Many people have heard Ghandi’s famous quote, “Be the change you wish to see in the world.” This quote has influenced my work with individuals and couples a great deal. The adaptation I’ve made to this quote in my practice is, “Be the person you wish to be in a relationship with.” Too often people are so busy trying to change their partner’s behavior that they forget to look at their own.
In relationships — at work, home or out in the world — it behooves each of us to act as we wish others would act with us. If we want to have relationships that are honest, cherishing and respectful, then we’re responsible for being honest, cherishing and respectful.
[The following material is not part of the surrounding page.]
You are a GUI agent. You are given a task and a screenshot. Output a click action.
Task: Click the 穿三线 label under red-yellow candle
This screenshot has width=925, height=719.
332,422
Sometimes, in our upset, we forget that we are still responsible for our actions. Likewise, we can forget that our partner also deserves a caring, loving partner just as we do. We can get so focused on what we want that we forget that we’re responsible for giving, too. We are each responsible for asking for what we want and for giving what we wish to get. Missing either aspect of this requirement will negatively impact our relationships.
This concept is true across the board in all of our relationships. In parenting, if you don’t want your children to yell and be disrespectful to you, then don’t you yell and be disrespectful to them. If at work, you want your co-workers to give you space to talk at meetings and honor your ideas, then you should give them room to speak and honor their ideas. In romance, if you want your partner to share, talk respectfully and treat you with high regard, then you must do the same. If you don’t have the desire, energy, or patience to behave with others as you are asking them to behave with you, then don’t ask it of them.
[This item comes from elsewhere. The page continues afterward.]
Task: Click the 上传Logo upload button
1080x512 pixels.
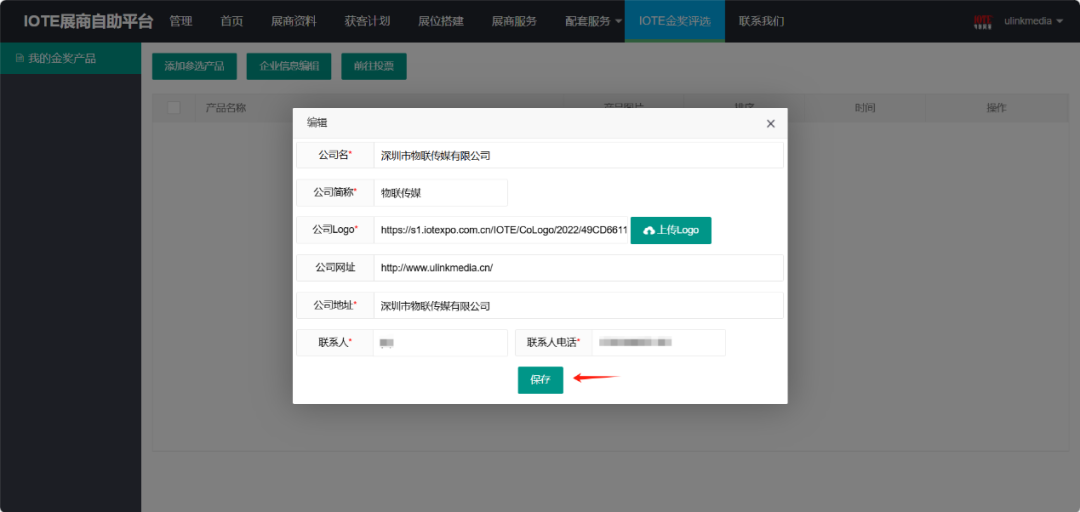Action: tap(671, 230)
If you choose to not give it—you don’t have the right to ask for it.
It’s time to shift your focus from analyzing the behaviors of others to looking at your own. Pay attention to the way you behave in relationships and work to become the person you wish to work for, live with or be friends with. When you’re clean on your end and behaving the way you want others to behave, you will be on stronger footing to create change. Get yourself in check before you start trying to get everyone else in check.
Challenge: Take a moment and look at the way you are in your relationships across the board. Honestly ask yourself if you would want to have you as a boss or friend, parent or lover? If there’s a relationship you struggle with, look at your part in that struggle. Would you want to be with you?